- **THE EXERCISE**
Output everything in the listing from the line containing "Task: Switch to the Appraisal Workflow tab" down to the line containing "Action: tap(57, 23)", both included, as a numbered list with blank lines dropped. Leave the pictures out of your answer.
## begin MATERIAL PROVIDED
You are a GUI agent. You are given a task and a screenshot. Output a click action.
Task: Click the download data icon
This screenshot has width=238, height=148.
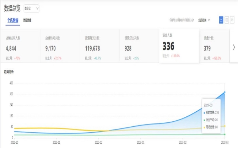click(x=232, y=20)
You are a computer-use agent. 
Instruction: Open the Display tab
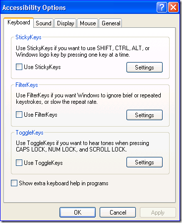point(65,23)
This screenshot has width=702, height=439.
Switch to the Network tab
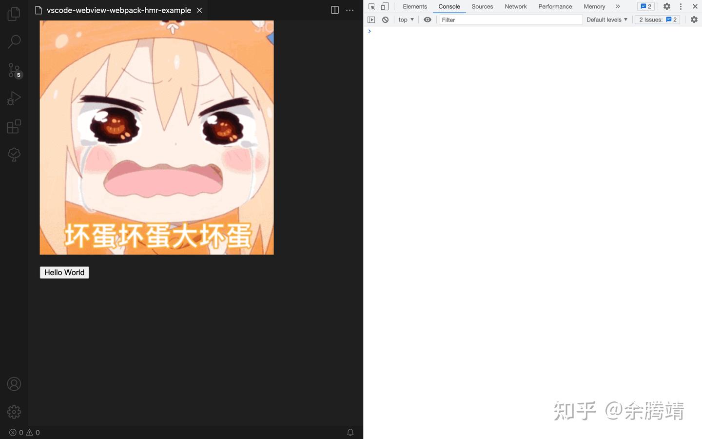pos(515,6)
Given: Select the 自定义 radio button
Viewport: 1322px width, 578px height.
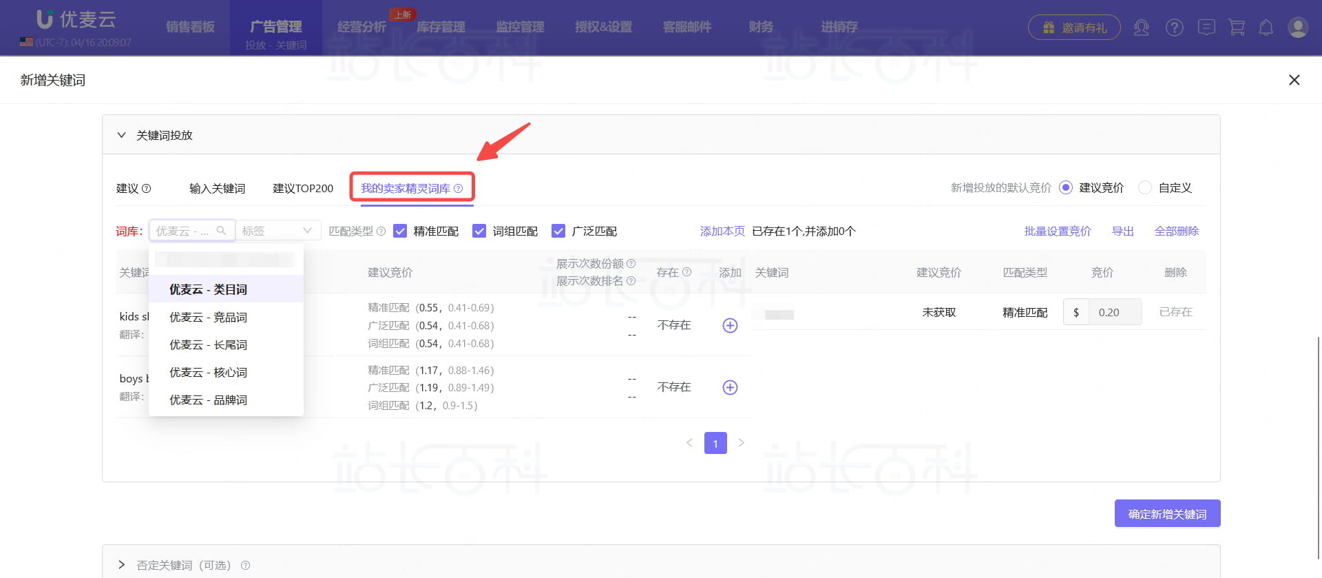Looking at the screenshot, I should pos(1145,187).

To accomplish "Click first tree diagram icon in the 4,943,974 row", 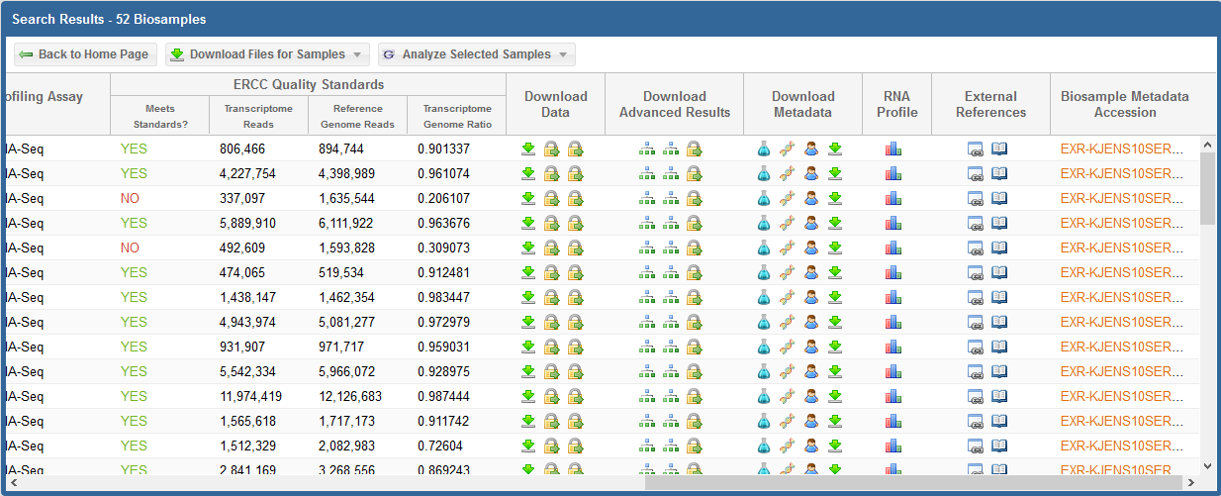I will click(x=647, y=323).
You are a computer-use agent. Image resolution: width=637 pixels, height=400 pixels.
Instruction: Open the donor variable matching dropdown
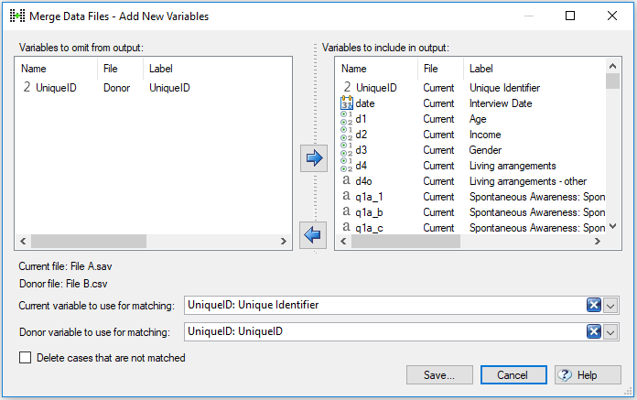point(610,332)
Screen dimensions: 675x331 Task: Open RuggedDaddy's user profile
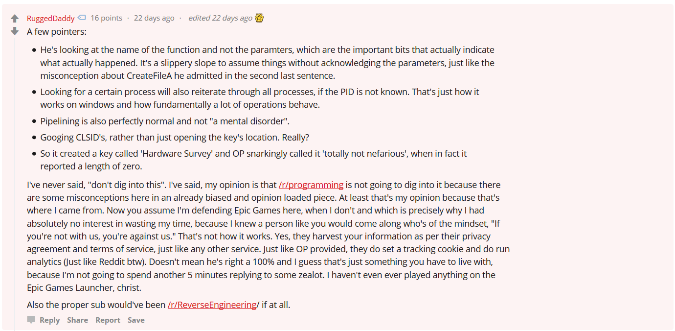click(51, 18)
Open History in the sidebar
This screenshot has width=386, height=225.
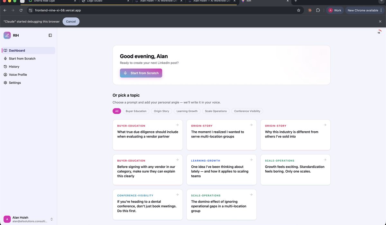(14, 66)
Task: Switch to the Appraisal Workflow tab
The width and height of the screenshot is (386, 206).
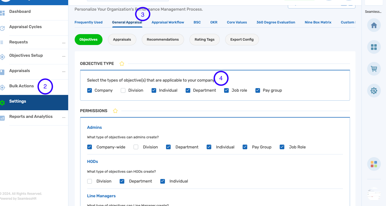Action: 168,22
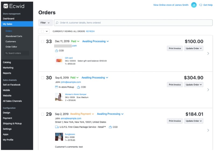Image resolution: width=215 pixels, height=153 pixels.
Task: Click the magnifier icon in order search bar
Action: tap(57, 23)
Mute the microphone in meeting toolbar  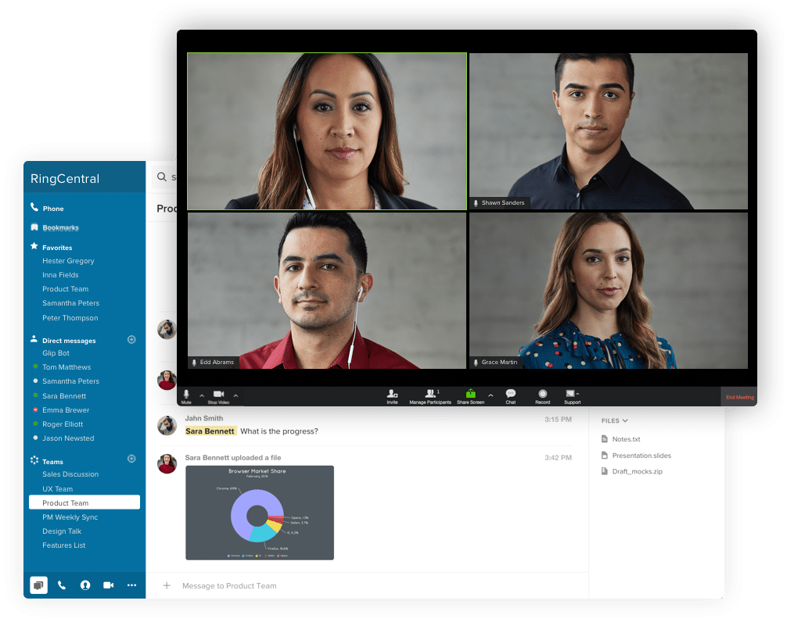click(186, 395)
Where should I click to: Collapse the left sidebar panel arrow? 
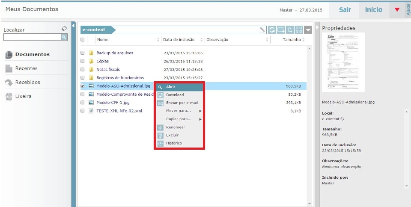pyautogui.click(x=73, y=26)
## end MATERIAL PROVIDED
- **TASK OUTPUT**
1. Task: Switch to the Appraisal Workflow tab
2. The width and height of the screenshot is (386, 206).
3. Action: 168,22
4. Image resolution: width=215 pixels, height=153 pixels.
5. Task: Click the magnifier icon in order search bar
6. Action: tap(57, 23)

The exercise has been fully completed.